While this annual report is a comprehensive summary of our progress, we would like to emphasise the importance of pre-transplant nutritional status in children younger than 5 years. Our data demonstrate a shift to better nutritional status from 2014 to 2018, which resulted from a concerted effort to improve survival. To achieve this, transplantation was delayed in children with MUAC z-scores below –2, and we commenced a proactive nutritional rehabilitation programme, led by dieticians in the unit. Some instances required hospital admission for continuous enteral and parenteral nutrition and once optimised, the transplant proceeded. Female children, children with poor socio-economic circumstances, and those with congenital causes of liver failure are especially vulnerable to increased mortality post-transplant.

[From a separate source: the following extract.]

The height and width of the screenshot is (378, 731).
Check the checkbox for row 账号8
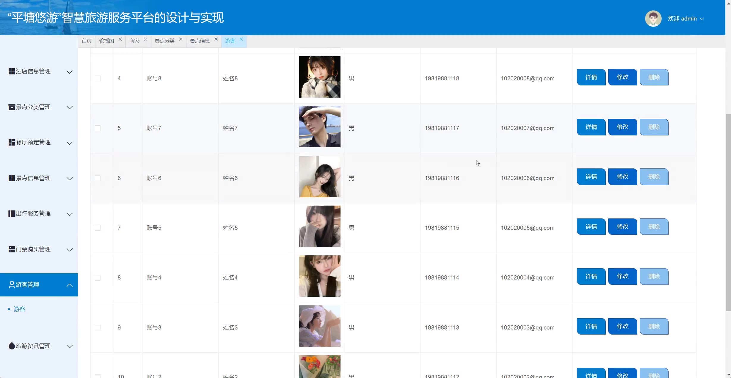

Within the discipline of transplantation, Wits Transplant has the expertise and capacity to perform many more transplants annually, but systemic challenges persist. These include limited awareness of indications for referral of patients with acute liver failure or ESLD among health practitioners. Often, referring facilities, especially those from the public sector, have few resources to support ill patients and their families during the referral process. While severe organ shortages continue to restrict the number of transplants performed annually, there is little commitment from the national government to support solid organ transplantation, which perpetuates the health systems failure that occurs at multiple levels. With paediatric LDLT steadily growing, expanding living donation into our adult programme remains one of our future goals to expand the organ donor pool for adults with ESLD.
CONCLUSION
Through the publication of this annual report for paediatric and adult liver transplantation from the Wits Transplant, we commit to making our data publicly accessible for citizens and fellow health-care professionals. Ultimately, we hope this annual report will become part of a national liver transplant registry, and that transplantation will become standard of care with equitable access for adults and children with ESLD in South Africa.